Cuando llevaba 2 horas de caminata y el frío húmedo se me colaba entre el jersey pensé que sería hora de coger un taxi. Leí en un cartel que me encontraba en un barrio llamado White Chapel y recordé que allí era donde actuaba el archiconocido Jack El Destripador. “Debía conseguir un taxi. ¡Cómo fuese!”. Pasaron 7 taxis y ninguno se paró, hasta que finalmente, uno destartalado de color negro se detuvo frente a mí.

Me monté y le dije la dirección al taxista.  Él me dio conversación. Adivino a la primera que era español. Así que entre toros, olés y Reales Madrid llegué a mi destino por casi 9 libras. Acalorado, sudoroso pero a salvo.
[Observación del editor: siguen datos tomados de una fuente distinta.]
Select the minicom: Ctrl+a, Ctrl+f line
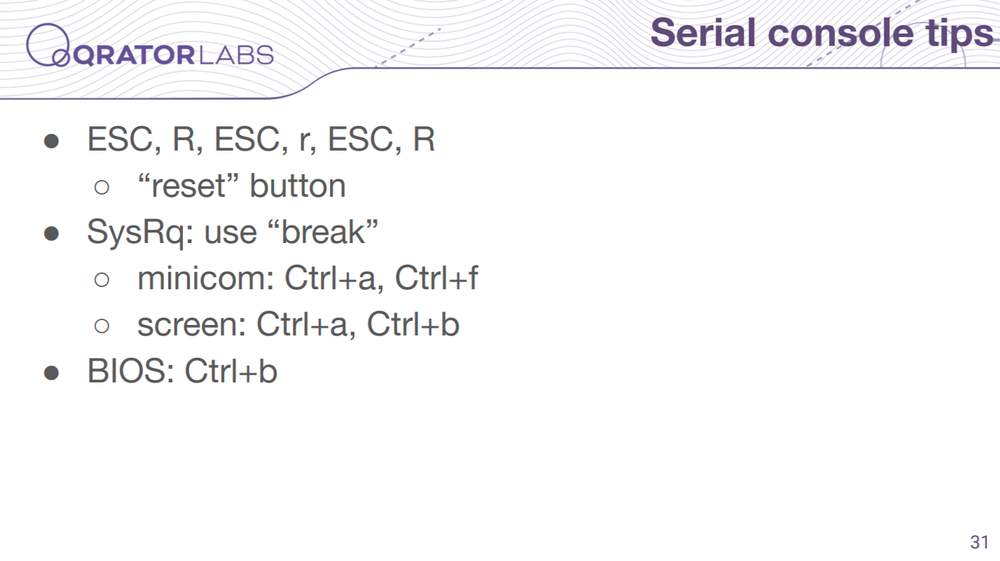This screenshot has height=561, width=1000. click(x=307, y=279)
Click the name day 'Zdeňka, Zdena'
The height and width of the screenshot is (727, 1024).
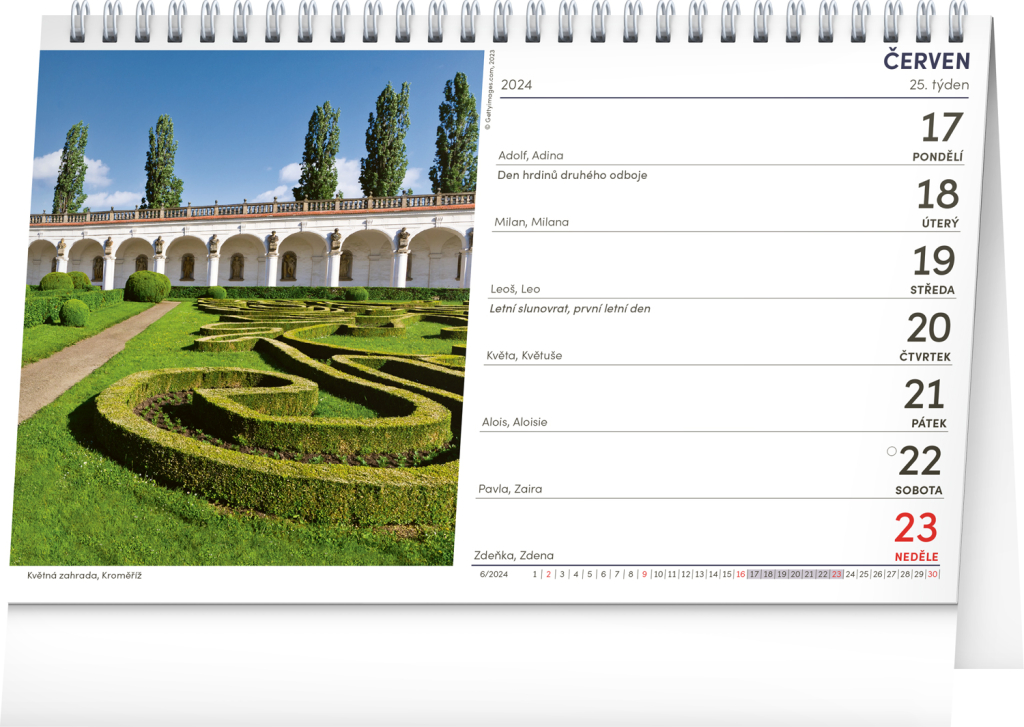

lunes, 17 de diciembre de 2007

Erase una segunda vez

En el mundo de los animales, un año después de la competición entre la liebre y la tortuga, apareció de nuevo un rayo de esperanza. El último año de la liebre había sido desastroso. De ser la más orgullosa ahora era la más tristona. Era el hazme reír de todo el bosque, mientras veía como la tortuga, antes lenta y andrajosa, elevaba su fama, trataba a los demás como perdedores e insignificantes y se convertía en la imagen de grandes marcas de calzado o de ropa deportiva. Ya no querían a una estúpida liebre. Pero lo que los demás no sabían es que se había estado preparando para competir otra vez, y esta vez no podría fallar. Se había dado cuenta de todos los problemas que le había suscitado la confianza en ganar y había aprendido la lección.
Un día la liebre se armó de valor y habló con ella.
- Me gustaría volver a desafiarte- le dijo a la tortuga pero con la mirada en el suelo.
Hubo un gran silencio, tras el cual, la tortuga elevó la voz:
- Ay mi pobre liebre, has sido víctima de tu propio fracaso y tu confianza por subestimar a tus contrincantes. Me das pena, por eso volveremos a correr otra vez.
La liebre subió la mirada y sonrió. Esa era su última oportunidad para demostrar lo que había aprendido en el último año.
Todos los animales se reunieron para presenciar la carrera como hicieron el año anterior, y se volvió a señalar los lugares de salida y llegada.
La liebre miraba a la tortuga.
- Suerte.
- Creo que la suerte es para los perdedores – dijo la tortuga como si estuviese oliendo una caca de perro.
La carrera comenzó entre grandes aplausos. La tortuga rápidamente se puso en cabeza. Se notaba que había estado haciendo ejercicio. Pero la liebre no se rendía. Corría y corría pisando los talones a la tortuga.
El final de la carrera estaba cerca, y ambas iban muy igualadas. Pero en el último tramo la tortuga perdió el equilibrio y cayó contra el suelo. La liebre paró en seco a tres metros de la llegada e hizo señas para que los demás animales vieran que la tortuga estaba herida.
Mientras la ambulancia se llevaba a una tortuga con un pequeño rasguño en el caparazón, la liebre se sentó en una piedra y sonrió.
Aquel día había vuelto a aprender una lección que no olvidaría jamás, pero esta vez se sentía orgullosa de verdad.